*Action item*.
Produce a verbatim copy of the records, and keep the images out of it.

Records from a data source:
------------------------------
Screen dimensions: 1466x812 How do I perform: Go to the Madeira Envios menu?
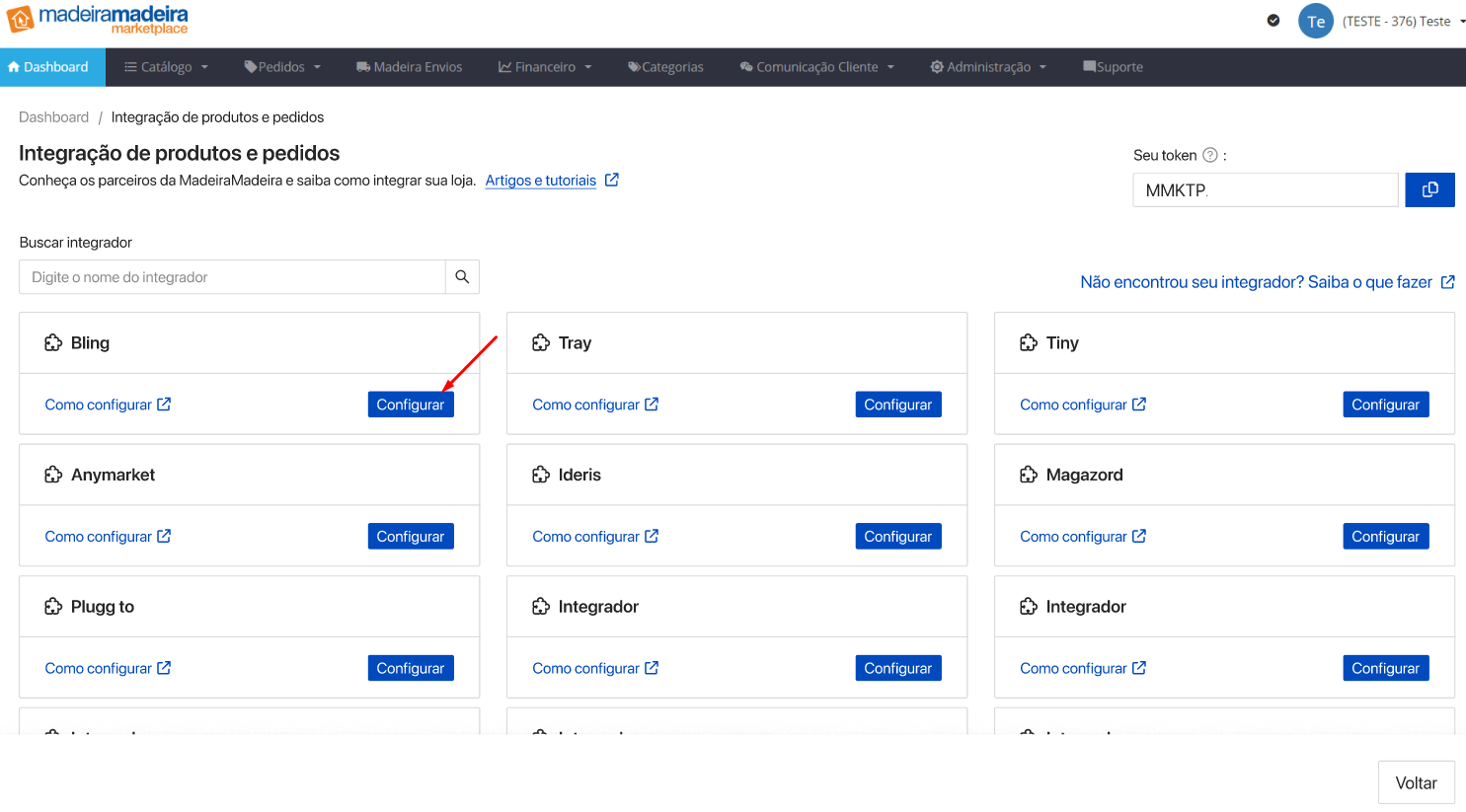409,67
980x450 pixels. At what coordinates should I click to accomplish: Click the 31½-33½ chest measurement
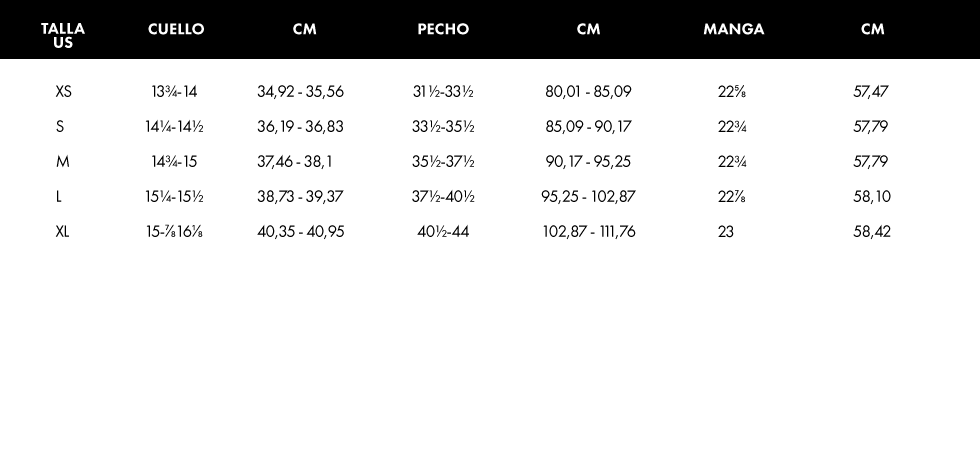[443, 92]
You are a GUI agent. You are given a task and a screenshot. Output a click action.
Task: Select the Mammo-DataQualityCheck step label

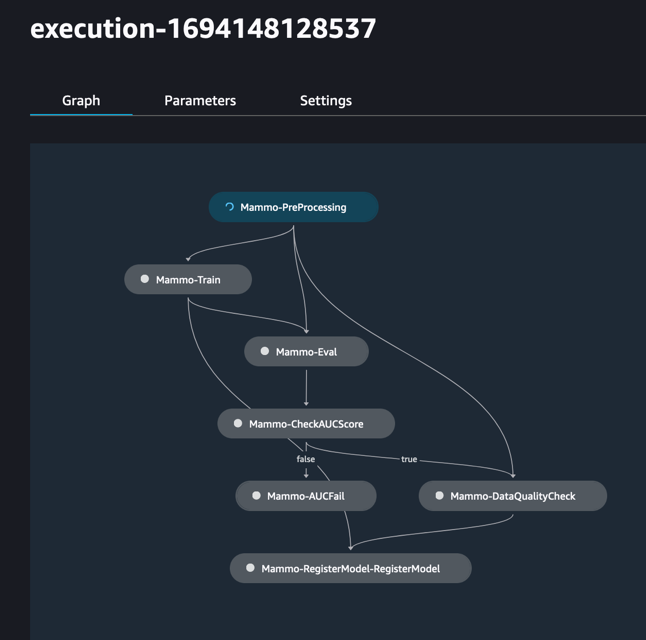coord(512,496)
------------------------------
*Response area*.
Screen dimensions: 1466x812 How do I perform: Go to the Madeira Envios menu?
409,67
980x450 pixels. At what coordinates should I click to accomplish: Click the 31½-33½ chest measurement
[443, 92]
You are a GUI agent. You are given a task and a screenshot. Output a click action.
Task: Select the Mammo-DataQualityCheck step label

coord(512,496)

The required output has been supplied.